PayPal is one of the participants that has joined the pilot programs for both OpenID and Information Card.
ReadWriteWeb provides a good explanation of the initiative here.
A good FAQ is available at ICF website here.
I consider this as another forcing function that provides an opportunity for several providers to work together. There is no dearth of opinions in the identity community . GSA, I believe has done a tremendous job in putting together the ICAM profiles for OpenID , Information Cards and the Trust framework .The profiles have allowed the providers to focus and converge on some of the important issues surrounding the technologies.
There has been some questions from the very start (and there is still no consensus) if the resting state should be lightweight, simple to use, distributed, low-value transactions. Or should it grow and evolve towards more security, trust, e-commerce and whatever comes with it.

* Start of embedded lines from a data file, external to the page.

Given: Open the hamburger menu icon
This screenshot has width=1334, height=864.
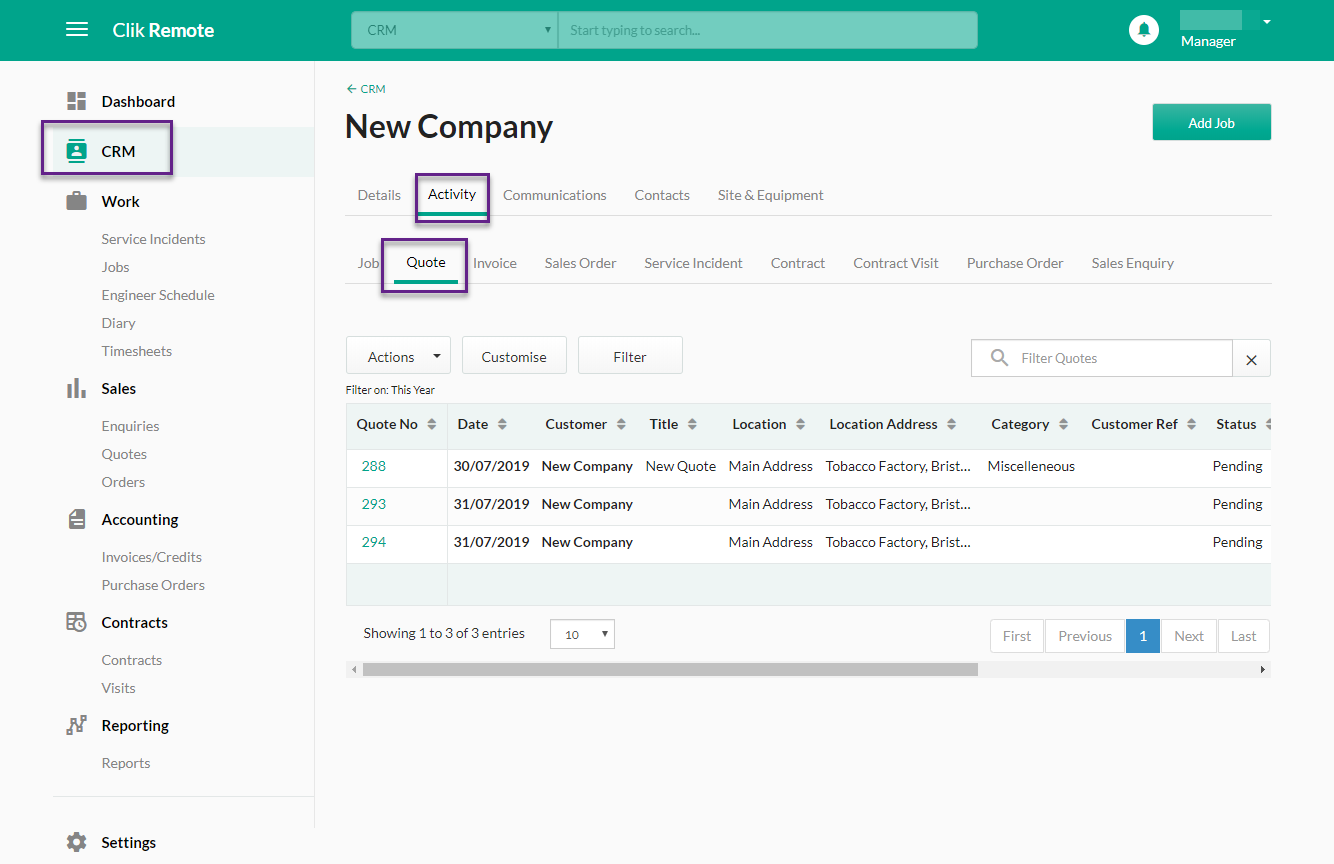Looking at the screenshot, I should coord(77,30).

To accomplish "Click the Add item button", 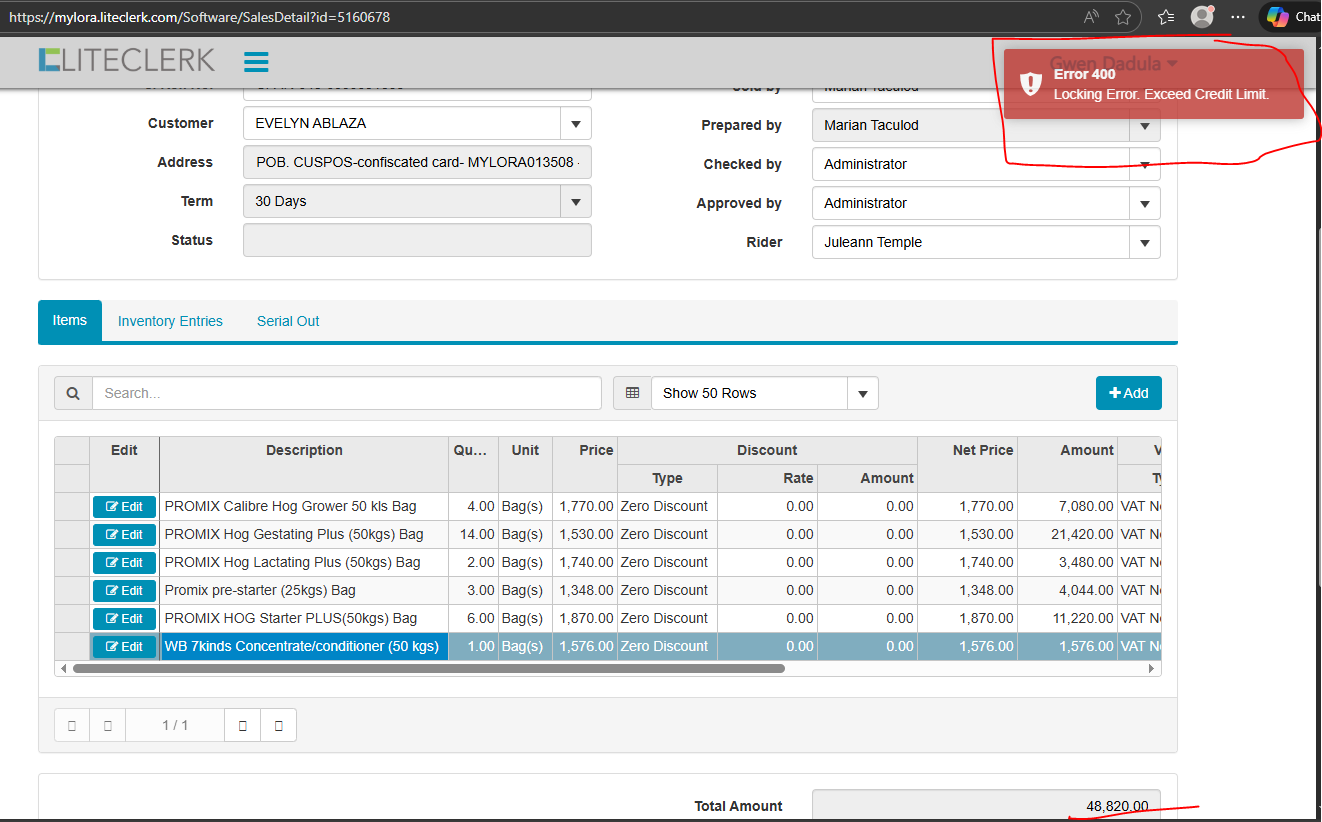I will pyautogui.click(x=1128, y=393).
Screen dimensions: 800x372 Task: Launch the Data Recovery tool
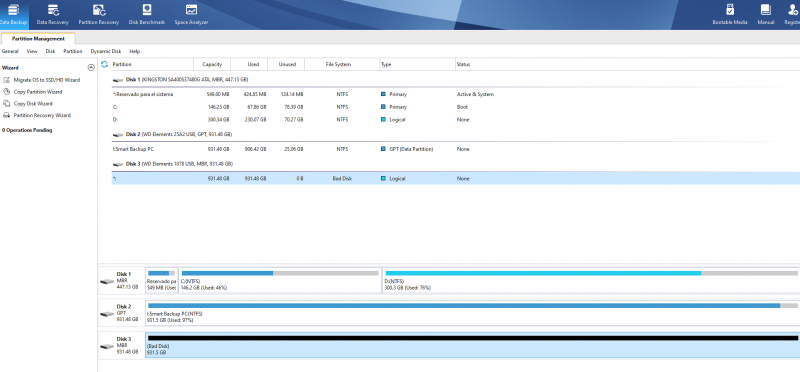pos(53,14)
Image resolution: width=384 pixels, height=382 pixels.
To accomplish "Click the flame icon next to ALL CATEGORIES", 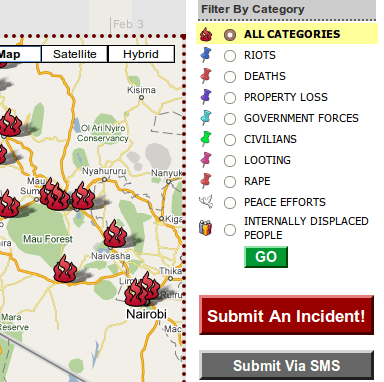I will [x=206, y=34].
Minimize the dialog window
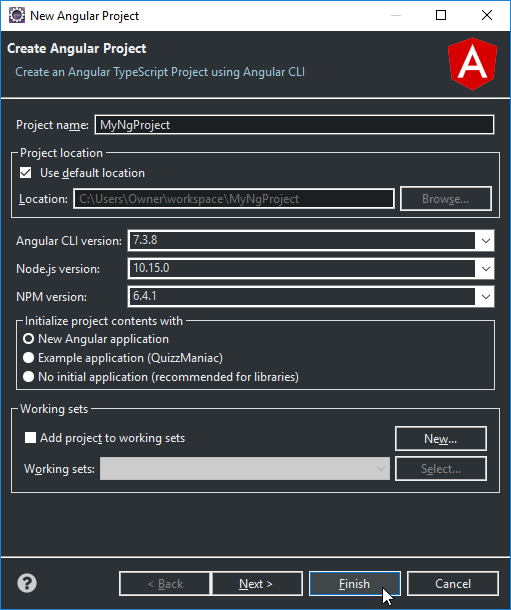511x610 pixels. [396, 16]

If the answer is latter, then the ICAM profile is very appropriate. The mandatory use of SSL, directed Identity, support of white list, trust framework for certification, sensitvity towards PII etc. are all good steps for a robust identity framework geared towards value-transactions. One could argue that the trust frameworks would push it towards a centralized system but hopefully there will be several entities serving as trust framework providers.
Authentication is a critical function for any site and it’s understandable that a site (that has something to protect) wouldn’t outsource it without first establishing trust (implicit or explicit). This has been one of the sticky points in the community since establishing trust (via RP specific whitelist or third party providers) can potentially hinder adoption and innovation.
RE: Information Card
Even though a lot has been done in the past few years, a few issues still remain:
- Platform support for information card/selector is limited.
- The UI experience is too foreign and that’s get even more challenging due to the maturity level of current selectors.
- Mobility/portability of cards (and hence identity) is still unresolved.
- There are very limited “maintained” tool/libraries for relying parties to use.
- The issues around running a managed card provider (e.g. practices around issuing/renewing/revoking cards, cert/key expiry, advising user in an intelligent and non-intrusive way on what claims should (or not) be shared with the RP etc.) haven’t yet surfaced. Hopefully the pilot will make IdPs (that includes us) think harder on some of the production issues around running a card server.
Irrespective of how far the Open Identity initiative will go, it’s definitely a step in the right direction.